Important Note: The links for the notebooks open a new window or tab with a Google Drive page – the current settings for our homepages won’t allow me to host mathematica notebooks locally.

## Measures of Central Tendency

This notebook contains an animation which explores 4 different measures of central tendency – the mean, median, geometric mean, and harmonic mean.  You can add additional data points to the number line by command-clicking on the line, and each point can be slid up and down the line with the measures of central tendency automatically updating (which is useful for demonstrating how differently measures like the mean and median react to changing a single value).

## Linear Regression

This notebook contains a command called RegressionAnalysis.  Given a list of data points data, RegressionAnalysis[ datax ] creates a manipulation which lets you explore common linear and non-linear regressions, view the adjusted R^2 values for them, and interpolate values.  I wrote this as a first attempt at duplicating some of the functionality of the stat package JMP within Mathematica; we’ve since moved from JMP to Mathematica for doing basic statistics in our Algebra for the Sciences course (using the LinearModelFit command rather than this code).

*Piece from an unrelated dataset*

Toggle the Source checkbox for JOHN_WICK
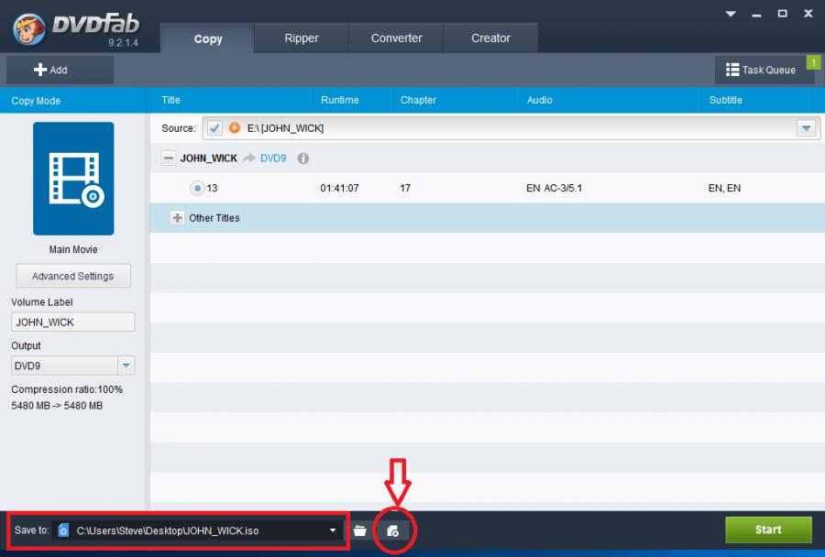This screenshot has width=825, height=557. 215,128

## The Central Limit Theorem

This notebook lets you explore the Central Limit Theorem from probability – the theorem that says no matter what distribution you draw from, if you take averages of measurements the averages tend to be normally distributed (the larger the number of points being averaged, the closer you should get to the normal distribution).  The manipulation lets you select the initial distribution the data will come from, the number of data points per group for the average, and the number of groups to compute an average for.  For example in the picture below the 1000 data points are drawn from the highly non-normal exponential distribution; below that is the distribution of 100 averages (each average being of 10 points) from the same distribution.  Even though the original distribution doesn’t come close to a bell curve and 10 isn’t a large number of values to average, the distribution of the averages looks a lot more like a bell curve (typically you want to average 30 or more points to really get close to the bell curve).

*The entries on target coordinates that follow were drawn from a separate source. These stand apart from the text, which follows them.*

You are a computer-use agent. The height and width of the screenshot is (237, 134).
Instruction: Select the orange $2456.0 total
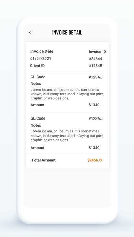coord(94,160)
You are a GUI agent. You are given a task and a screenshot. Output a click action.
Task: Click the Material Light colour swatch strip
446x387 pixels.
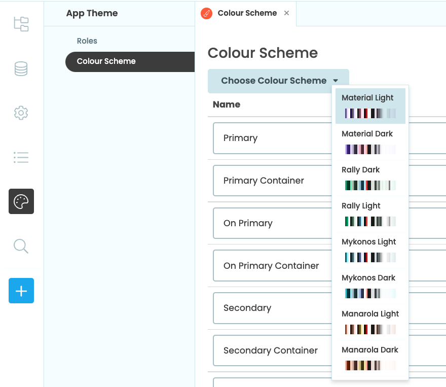(370, 113)

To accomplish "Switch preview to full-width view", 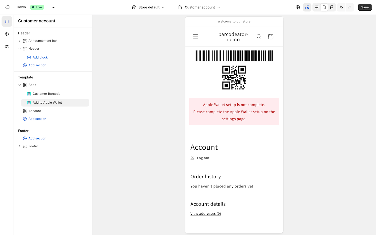I will click(332, 7).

## Longest Run in a Sequence

This notebook contains code I worked on with my Technology 2 class worked on for fun.  The idea was to have some experiment repeated over and over (like a coin flip or a die roll) and then take a look at the lengths of the runs in a sequence (both as a distribution in its own right and in terms of how long the longest run is).  This came from an old problem one of my coworkers would give to his classes: flip a coin 100 times and write the string of heads and tails.  Some people might be tempted to just make up the string of H’s and T’s, but most of those who would do so underestimate how long the runs of H’s or T’s would be.  The code accepts any list of objects (so you could just as easily look at runs when rolling a 10 sided die or a biased coin flip).  The two main commands defined are RunsInList (which gives you a list of the lengths of every run, so RunsInList[ {1,1,2,3,4}] would give you {2,1,1,1}) and LongestRunInList (which just gives the length of the longest run, so LongestRunInList[ {1,1,2,3,4}] would result in 2).